# Task statement
Only the lines below between the one holding "Screen dimensions: 648x364" and the one holding "the Colores block", inclusive, are to be reproduced word for word; the pictures are to be left out.

# Data provided
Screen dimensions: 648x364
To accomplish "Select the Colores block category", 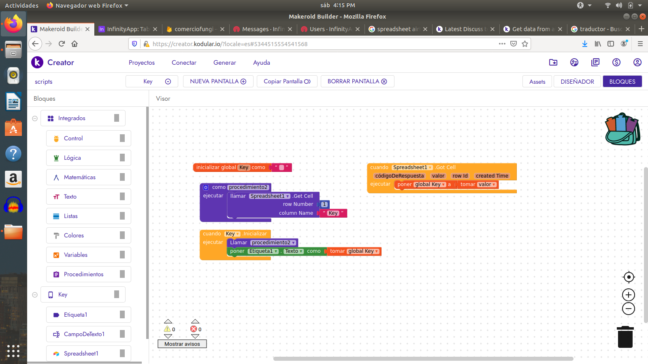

...

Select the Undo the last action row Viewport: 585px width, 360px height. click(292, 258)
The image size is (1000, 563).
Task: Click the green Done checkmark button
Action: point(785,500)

# Worked solution
Screen dimensions: 648x364
To accomplish "Select the Colores block category", 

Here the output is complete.